Supplied passage —
>>>>>

A panic is an unrecoverable error that terminates normal execution.

17.2.1 Implicit panics

The following operations cause implicit panics:

Operation	Condition	Panic message
List index	Index out of bounds	”index out of bounds: index N, length M”
String index	Index out of bounds	”index out of bounds: index N, length M”
`.unwrap()`	Called on `None`	”called unwrap on None”
`.unwrap()`	Called on `Err(e)`	”called unwrap on Err: {e}“
Division	Divisor is zero	”division by zero”
Modulo	Divisor is zero	”modulo by zero”
Integer arithmetic	Result overflows `int` range	”integer overflow in {operation}“
Division/modulo	`int.min / -1` or `int.min % -1`	”integer overflow in {operation}“

17.2.2 Explicit panic

The panic function triggers a panic explicitly:

panic(message)

panic has return type Never and never returns normally:

let x: int = if valid then value else panic("invalid state");

17.2.3 Panic behavior

When a panic occurs:

Error message is recorded with source location
Stack trace is captured
If inside catch(...), control transfers to the catch
Otherwise, message and trace print to stderr, program exits with code 1

17.2.4 Panic message format

Panic messages include the source location where the panic occurred:

<message> at <file>:<line>:<column>

For example:

panic(msg: "invalid state")
// Produces: "invalid state at src/main.ori:42:5"

This format applies to both explicit panic() calls and implicit panics (index out of bounds, division by zero, etc.).

17.2.5 PanicInfo type

The PanicInfo type contains structured information about a panic:

type PanicInfo = {
    message: str,
    location: TraceEntry,
    stack_trace: [TraceEntry],
    thread_id: Option<int>,
}

Field	Description
`message`	The panic message string
`location`	Source location where the panic occurred
`stack_trace`	Full call stack at panic time
`thread_id`	Task identifier if in concurrent context

PanicInfo is available in the prelude. It implements Printable and Debug:

impl PanicInfo: Printable {
    @to_str (self) -> str =
        `panic at {self.location.file}:{self.location.line}:{self.location.column}: {self.message}`;
}

NOTE The catch pattern returns Result<T, str>, not Result<T, PanicInfo>. PanicInfo is available for custom panic handlers via the optional @panic entry point.

17.3 Integer overflow

Integer arithmetic panics on overflow:

let max: int = 9223372036854775807;  // max signed 64-bit
let result = catch(expr: max + 1);   // Err("integer overflow")

Addition, subtraction, multiplication, and negation all panic on overflow. Programs requiring wrapping or saturating arithmetic should use methods from std.math.

17.4 Catching panics

The catch pattern captures panics and converts them to Result<T, str>:

let result = catch(expr: dangerous_operation());
// result: Result<T, str>

match result {
    Ok(value) -> use(value),
    Err(msg) -> handle_error(msg),
}

If the expression evaluates successfully, catch returns Ok(value). If the expression panics, catch returns Err(message) where message is the panic message string.

<<<<<

Dataset content —
>>>>>

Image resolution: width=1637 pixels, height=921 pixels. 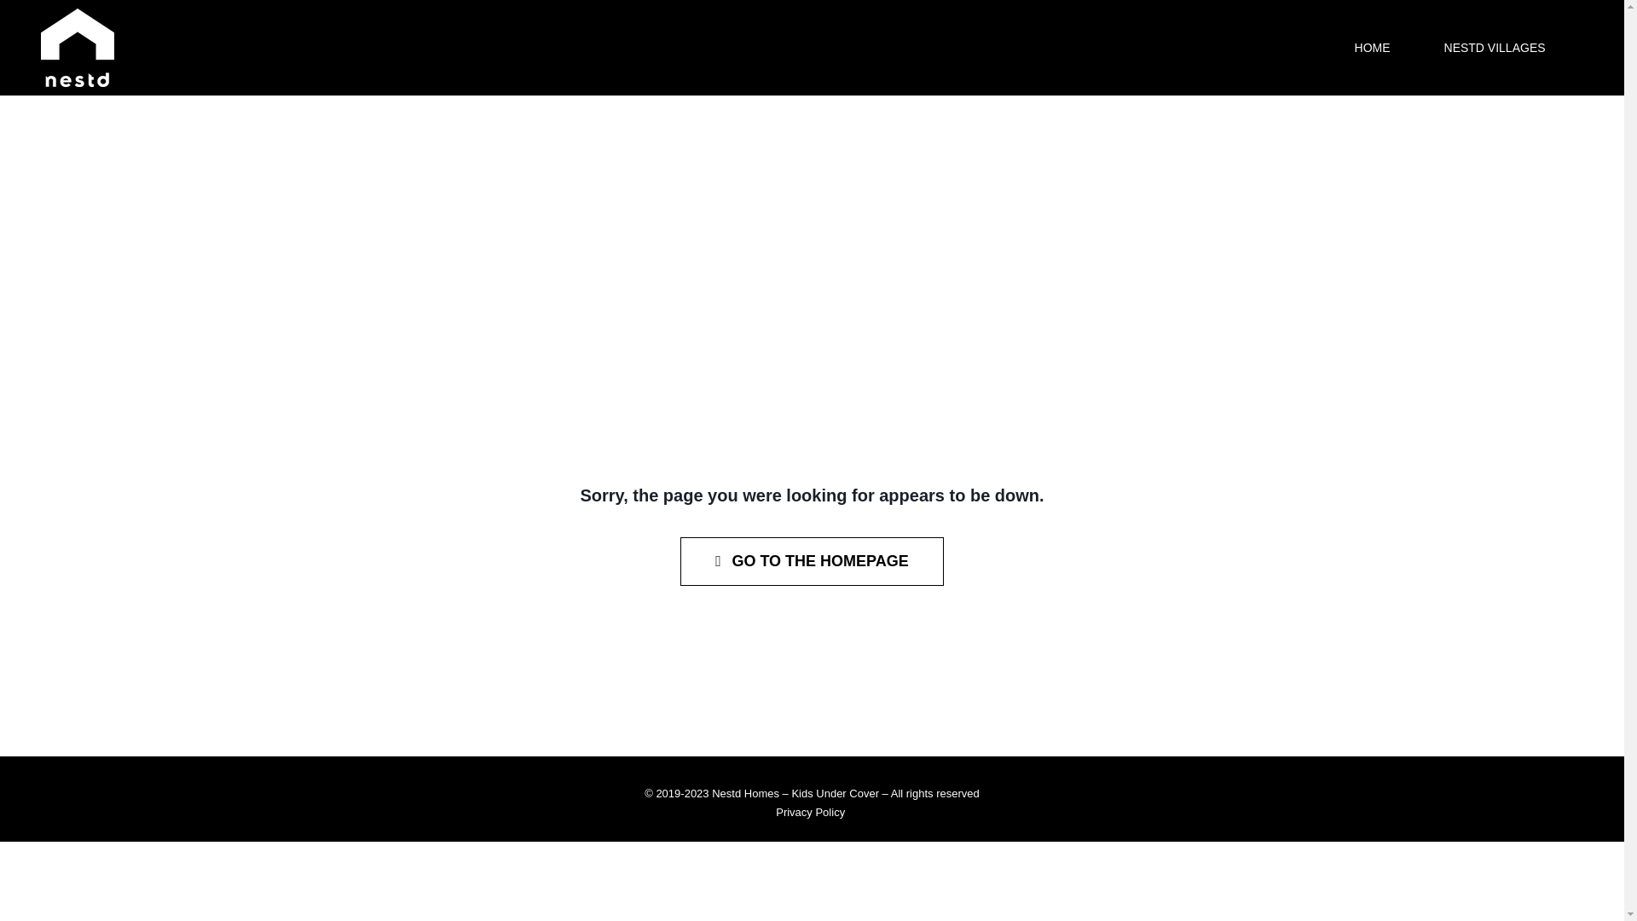 I want to click on 'NESTD VILLAGES', so click(x=1428, y=47).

<<<<<

Work instructions —
1 – In the panic passage above:
(a) With what exit code does a program end when a panic occurs outside catch(...)?
(b) What return type does the panic function have?
(c) What type does the catch pattern return?
2 – Reproduce the part of the panic passage starting with "NOTE The catch" and going on through "methods from std.math.".

Problem solutions —
1 –
(a) 1
(b) Never
(c) Result<T, str>

2 –
NOTE The catch pattern returns Result<T, str>, not Result<T, PanicInfo>. PanicInfo is available for custom panic handlers via the optional @panic entry point.

17.3 Integer overflow

Integer arithmetic panics on overflow:

let max: int = 9223372036854775807;  // max signed 64-bit
let result = catch(expr: max + 1);   // Err("integer overflow")

Addition, subtraction, multiplication, and negation all panic on overflow. Programs requiring wrapping or saturating arithmetic should use methods from std.math.